= SET PROBLEM 1 =
Print the passage of the forum thread about the Dish "New Features Video" from "## dnsc_installer (Sep" to "whatever software download.".
= SET PROBLEM 2 =
Output the records from their first line through the line containing "1000x625 pixels. 955,311", both included.

= TEXT SECTION =

------------------------------

# "New Features Video": 522 Instructional Dish Video Downloaded into Events



## BuckeyeChris (Apr 20, 2004)

Did anyone else with a 522 receive the "New Features Video" in your events today? It's a seven minute instructional video on how to use NBR and Season Pass. A little late, but glad to see Dish is finally alerting subscribers to this feature. 

It would be nice if someone could transfer this video to an mpeg/avi file and upload it to DBSTalk.com for reference. At least, Dish should put this on their Web site.


----------



## omnibus (Jun 25, 2004)

Kinda strange that mine started from the middle of the video. Then at the end it restarted and ended at the mid point where it had started. Duh.

The fact that the screen shots were in soft focus was another Duh!


----------



## Brian Rector (Mar 25, 2002)

Noticed that it said that was recorded from Channel 101. It was great getting something like this. I noticed that back in my DirecTivo days I never gotten any instructional videos concerning upgrades from DirecTV or from Tivo, so this was a welcomed change.


----------



## Cyclone (Jul 1, 2002)

This is actually a very good way for Dish to handle new features and passing info along to the customers.


----------



## Jacob S (Apr 14, 2002)

This reminds me of when they did this with either the 501/508/510 or 721 receiver(s).


----------



## dnsc_installer (Sep 11, 2004)

I agree this was a good idea, if only it had started the recording at the begining, and not halfway through. And before my next comment, I know there are ways to prevent it, but some out there may not take that particular initiative. lets say someone has almost 99 hours and 58 minutes filled out of say 100 minutes available and have not protected anything, (even though they should have) but does not have anything else set to record so knows they "should" be fine, untill low and behold they wake up the next morning to find that E* made there DVR record something that wiped out a 4 hour show from the beginning of their list. Maybe there should be an option in the interactive section (dish home channel) to set or download the latest new features info/video that came with whatever software download.
Just a thought......................


----------



## chaddux (Oct 10, 2004)

What time was it recorded? I didn't get it but I had recordings going this morning which may have pre-empted it.


----------



## n0qcu (Mar 23, 2002)

DNSC_Installer,
Dish supossedly has a section of the drive reserved for their use, So your recordings should not be affected.


----------



## boba (May 23, 2003)

It sure would have been nice if they mailed us a supplement to add to our instuction books, so it would be permanently available. 
DISH I guess wouldn't want anything permanent though next year(next week) they will release L234 changing the operations again. :lol:


----------



## Brian Rector (Mar 25, 2002)

Dish would then have to rename themselves the Boomerang Network, but then....that name is already taken.


----------

------------------------------

= INPUT =
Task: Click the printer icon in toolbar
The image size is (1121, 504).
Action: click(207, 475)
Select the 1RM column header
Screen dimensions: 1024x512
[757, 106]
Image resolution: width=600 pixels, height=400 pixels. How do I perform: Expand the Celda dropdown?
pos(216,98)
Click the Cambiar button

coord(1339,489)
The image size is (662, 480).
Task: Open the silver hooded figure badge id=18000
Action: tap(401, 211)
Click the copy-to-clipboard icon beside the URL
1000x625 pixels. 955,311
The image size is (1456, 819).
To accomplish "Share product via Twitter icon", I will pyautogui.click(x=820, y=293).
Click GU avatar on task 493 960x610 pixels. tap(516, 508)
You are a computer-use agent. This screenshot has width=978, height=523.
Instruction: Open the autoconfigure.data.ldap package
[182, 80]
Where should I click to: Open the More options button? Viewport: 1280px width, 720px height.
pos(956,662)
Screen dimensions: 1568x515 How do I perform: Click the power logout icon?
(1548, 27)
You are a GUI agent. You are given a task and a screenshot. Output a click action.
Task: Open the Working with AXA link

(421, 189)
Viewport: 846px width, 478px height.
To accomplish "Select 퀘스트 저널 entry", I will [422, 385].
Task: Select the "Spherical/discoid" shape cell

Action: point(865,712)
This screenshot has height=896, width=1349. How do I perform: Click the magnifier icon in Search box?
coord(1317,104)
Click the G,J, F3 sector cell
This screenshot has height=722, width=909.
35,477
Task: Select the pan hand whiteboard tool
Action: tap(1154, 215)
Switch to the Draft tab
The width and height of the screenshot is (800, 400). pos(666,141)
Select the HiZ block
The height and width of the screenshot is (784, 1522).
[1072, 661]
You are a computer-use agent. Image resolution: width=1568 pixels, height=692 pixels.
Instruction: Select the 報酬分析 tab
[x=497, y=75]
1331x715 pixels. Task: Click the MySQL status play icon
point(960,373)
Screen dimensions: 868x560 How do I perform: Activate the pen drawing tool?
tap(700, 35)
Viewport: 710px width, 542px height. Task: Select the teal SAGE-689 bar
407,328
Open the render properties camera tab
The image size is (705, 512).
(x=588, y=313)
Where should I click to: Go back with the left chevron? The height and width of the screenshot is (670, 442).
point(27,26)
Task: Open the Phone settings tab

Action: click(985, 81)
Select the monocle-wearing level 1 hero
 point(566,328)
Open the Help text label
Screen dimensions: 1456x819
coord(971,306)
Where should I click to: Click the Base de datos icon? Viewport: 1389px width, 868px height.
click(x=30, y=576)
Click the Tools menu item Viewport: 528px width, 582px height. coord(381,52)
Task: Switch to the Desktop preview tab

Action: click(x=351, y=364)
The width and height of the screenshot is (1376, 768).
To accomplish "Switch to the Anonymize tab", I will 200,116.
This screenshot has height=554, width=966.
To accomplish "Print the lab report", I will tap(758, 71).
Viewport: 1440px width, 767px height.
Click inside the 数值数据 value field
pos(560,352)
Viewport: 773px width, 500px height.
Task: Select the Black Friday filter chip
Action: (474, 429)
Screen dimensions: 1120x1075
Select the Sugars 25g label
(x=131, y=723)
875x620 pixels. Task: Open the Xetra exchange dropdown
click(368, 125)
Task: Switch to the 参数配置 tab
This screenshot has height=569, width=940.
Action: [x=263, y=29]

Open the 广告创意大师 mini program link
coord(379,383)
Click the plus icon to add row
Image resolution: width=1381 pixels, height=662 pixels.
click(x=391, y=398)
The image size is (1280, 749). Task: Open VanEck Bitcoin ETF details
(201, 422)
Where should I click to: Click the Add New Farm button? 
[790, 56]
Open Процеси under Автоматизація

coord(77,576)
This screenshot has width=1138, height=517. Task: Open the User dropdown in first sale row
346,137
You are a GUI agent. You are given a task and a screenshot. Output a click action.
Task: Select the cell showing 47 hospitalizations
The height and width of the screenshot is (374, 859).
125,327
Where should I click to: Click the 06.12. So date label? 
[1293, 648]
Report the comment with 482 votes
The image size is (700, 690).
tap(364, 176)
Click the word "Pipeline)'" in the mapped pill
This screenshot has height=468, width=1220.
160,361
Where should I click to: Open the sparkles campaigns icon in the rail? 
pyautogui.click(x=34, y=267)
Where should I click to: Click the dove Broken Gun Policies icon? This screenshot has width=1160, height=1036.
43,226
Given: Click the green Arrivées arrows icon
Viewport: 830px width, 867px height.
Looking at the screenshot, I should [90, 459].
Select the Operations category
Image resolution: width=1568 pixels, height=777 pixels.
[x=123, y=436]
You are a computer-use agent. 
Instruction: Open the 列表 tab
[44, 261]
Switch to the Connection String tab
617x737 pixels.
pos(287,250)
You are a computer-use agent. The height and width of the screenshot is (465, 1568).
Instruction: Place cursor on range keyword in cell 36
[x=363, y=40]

------------------------------

= WORKED ANSWER 1 =
## dnsc_installer (Sep 11, 2004)

I agree this was a good idea, if only it had started the recording at the begining, and not halfway through. And before my next comment, I know there are ways to prevent it, but some out there may not take that particular initiative. lets say someone has almost 99 hours and 58 minutes filled out of say 100 minutes available and have not protected anything, (even though they should have) but does not have anything else set to record so knows they "should" be fine, untill low and behold they wake up the next morning to find that E* made there DVR record something that wiped out a 4 hour show from the beginning of their list. Maybe there should be an option in the interactive section (dish home channel) to set or download the latest new features info/video that came with whatever software download.

= WORKED ANSWER 2 =
Task: Click the printer icon in toolbar
The image size is (1121, 504).
Action: click(207, 475)
Select the 1RM column header
Screen dimensions: 1024x512
[757, 106]
Image resolution: width=600 pixels, height=400 pixels. How do I perform: Expand the Celda dropdown?
pos(216,98)
Click the Cambiar button

coord(1339,489)
The image size is (662, 480).
Task: Open the silver hooded figure badge id=18000
Action: tap(401, 211)
Click the copy-to-clipboard icon beside the URL
1000x625 pixels. 955,311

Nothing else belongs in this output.